Dot Wordsworth

Eurovision-speak

With almost everyone choosing to sing in terrible English, this year’s was a tough battle

issue 30 May 2015

Like a reluctantly remembered nightmare, last week’s Eurovision Song Contest already seems very distant. But, in the manner of the Sand people in Star Wars, the nations of Eurovision will no doubt soon be back, and in greater numbers. Disappointingly, with scarcely an alien tongue displayed apart from Montenegrin, the chosen language was poor English. Since it is hard (for those not native speakers) to make out the sense of songs in English, the logic seemed to be to write them nonsensically from the outset.

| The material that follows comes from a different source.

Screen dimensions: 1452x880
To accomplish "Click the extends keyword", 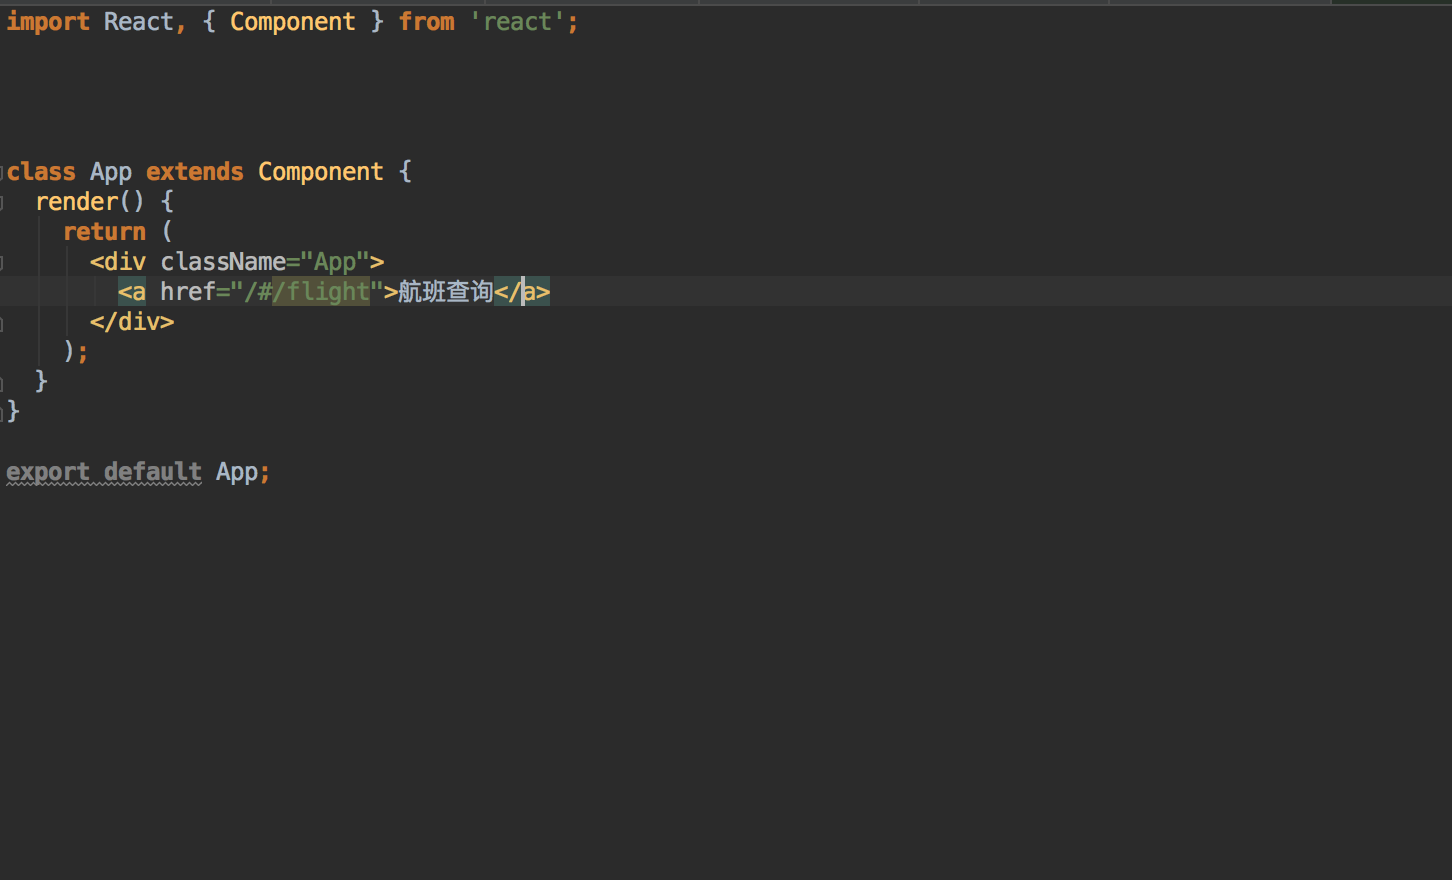I will (x=194, y=171).
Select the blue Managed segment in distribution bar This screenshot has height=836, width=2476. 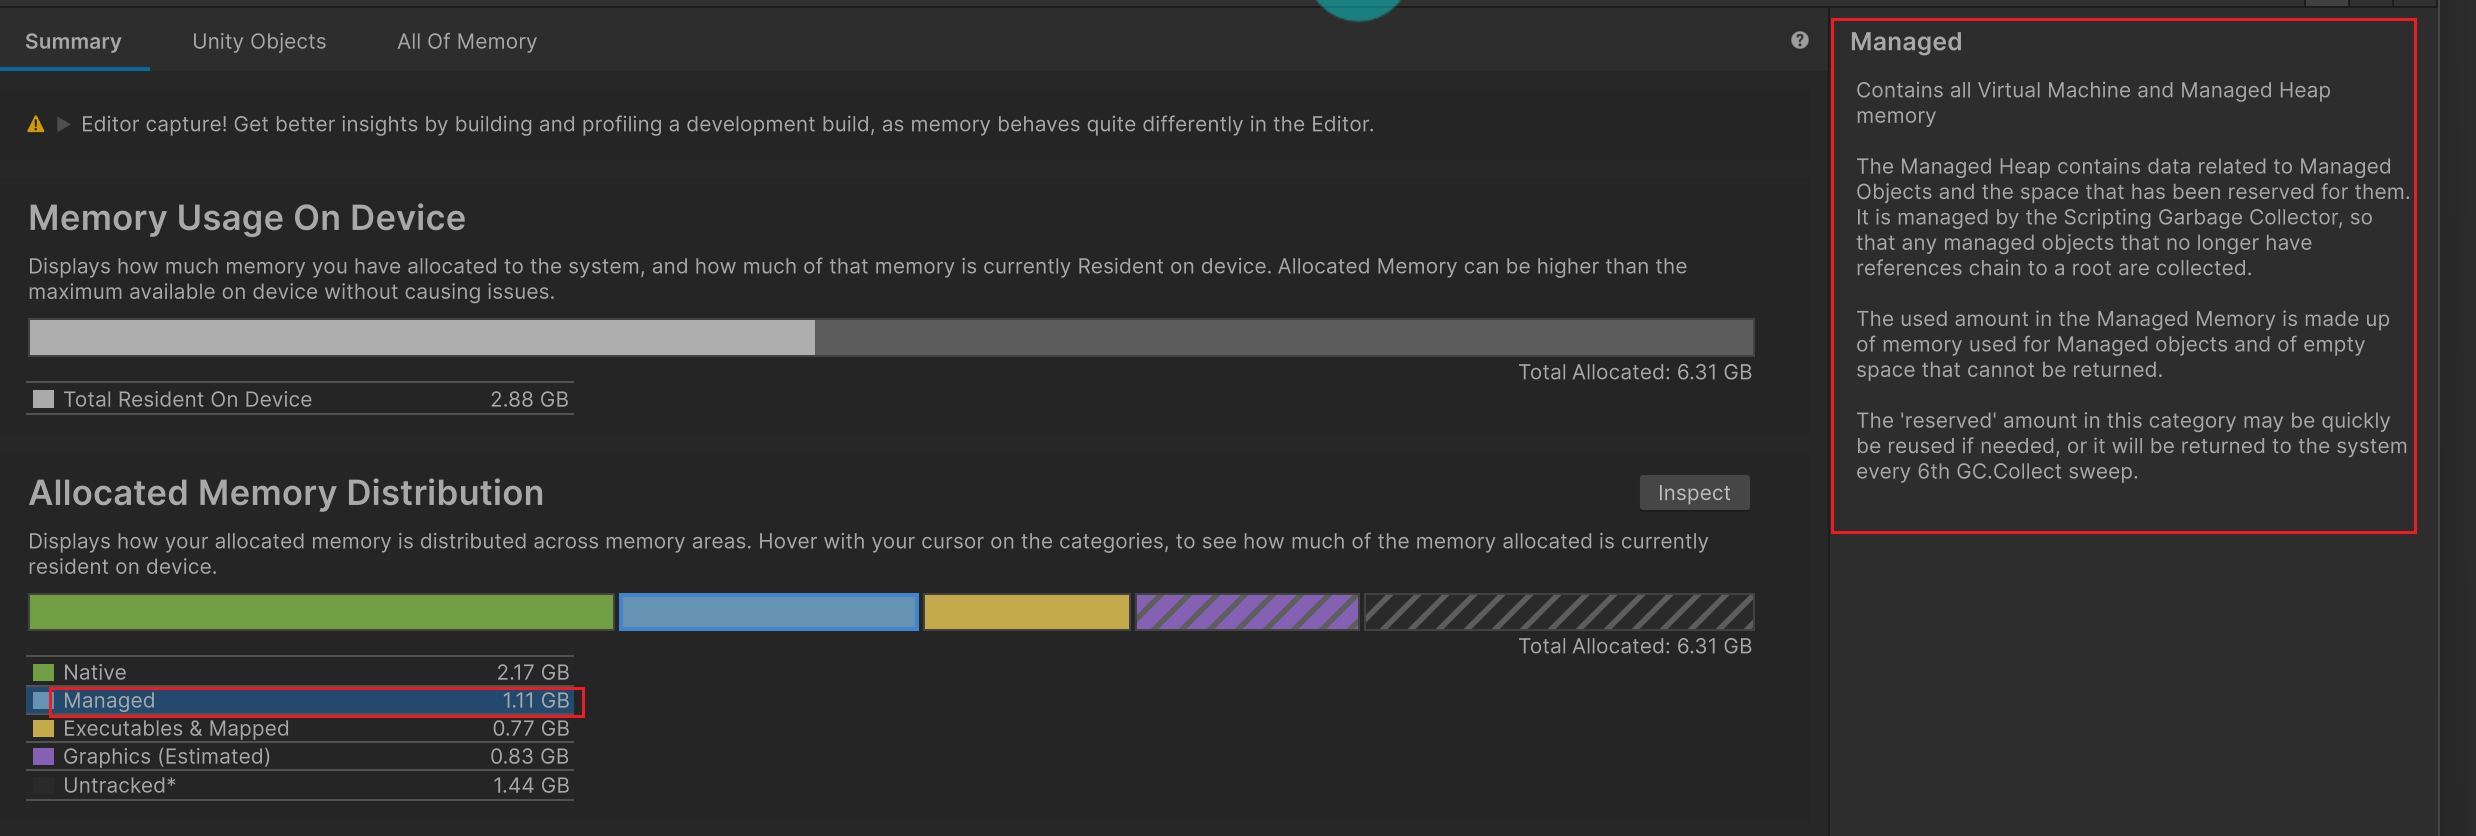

Sweden’s winning song had a thing about natural history, but showed a feeble grasp of fundamentals. ‘Go sing it like a hummingbird,’ it said, ‘The greatest anthem ever heard.’ Never mind that hummingbirds don’t sing (hence the name). Later, the singer boasted: ‘I make worms turn into butterflies.’ Nice work, even if he only meant caterpillars. There was one more item of entomology: ‘The crickets sing a song for you.’ Again the vibration is not vocal, but comes from the wings.

Unreality obscured the big strobe-pocked hall in Vienna. The Azerbaijan entry, ‘The Hour of the Wolf’, seemed concerned with lycanthropy. Yet the singer displayed a Boy Scout readiness: ‘Yellow glowing eyes, / I’m hypnotised. / I feel brave yet scared, / But I’ll stay prepared.’

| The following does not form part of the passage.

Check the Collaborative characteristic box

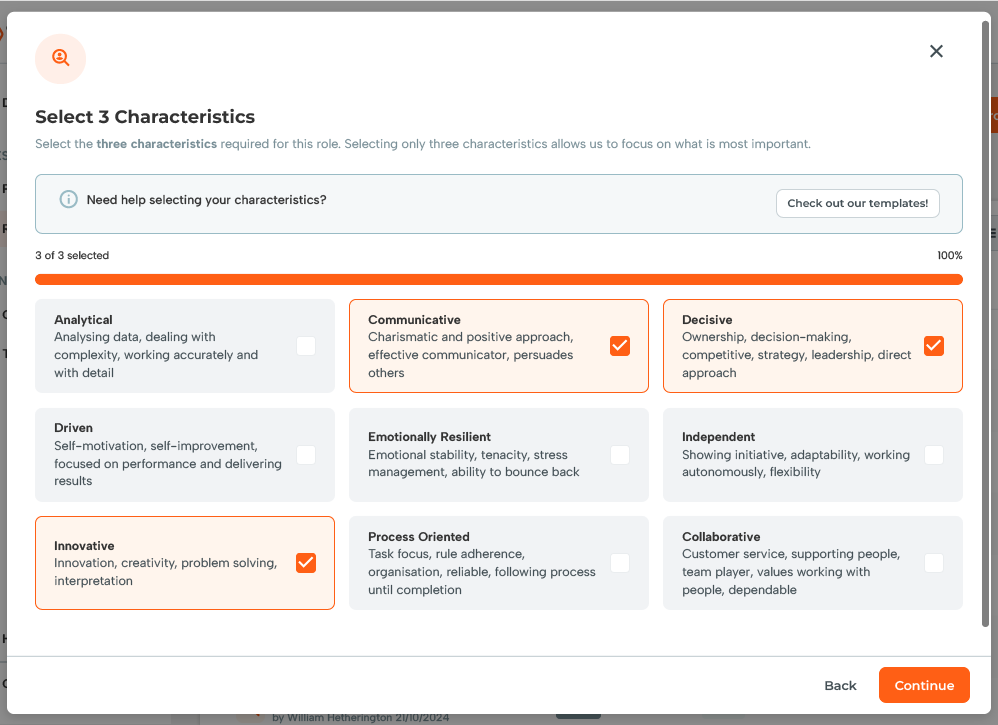pyautogui.click(x=934, y=562)
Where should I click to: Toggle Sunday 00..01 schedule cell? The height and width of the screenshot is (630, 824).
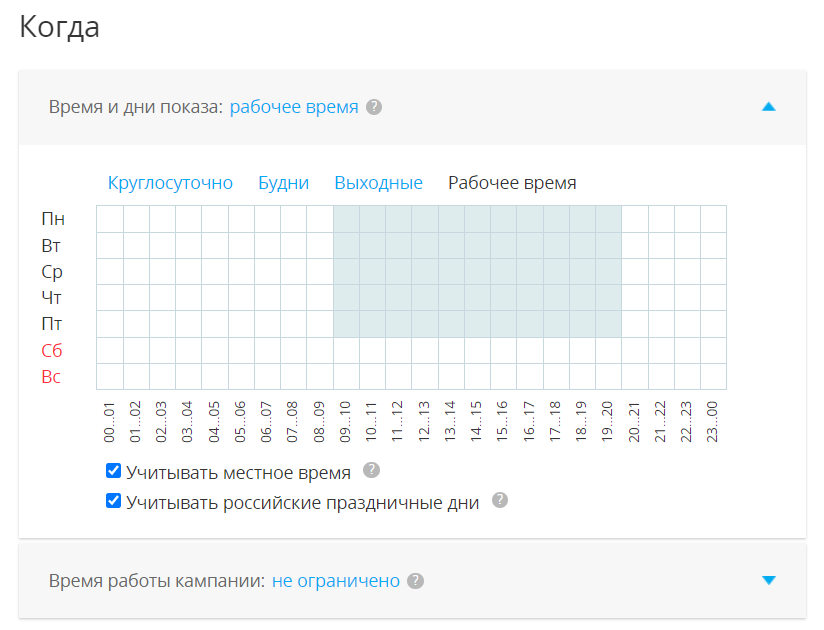110,377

Most songs were about the night (=sex) or about war. Either involved ‘the drum that rolls inside’ (five letters, begins with H, from Belgium). Russia, afflicted with synaesthesia, declared: ‘Your heart is like a beating drum/ Burning brighter than the sun.’ It was but a step from firearms to the arms of love: ‘Pull me baby, I’m your trigger,’ sang Israel’s man. The irremediable lyrics of Greece ran: ‘You killed me and I am done, / Without a gun. My light has fade, / I feel betrayed.’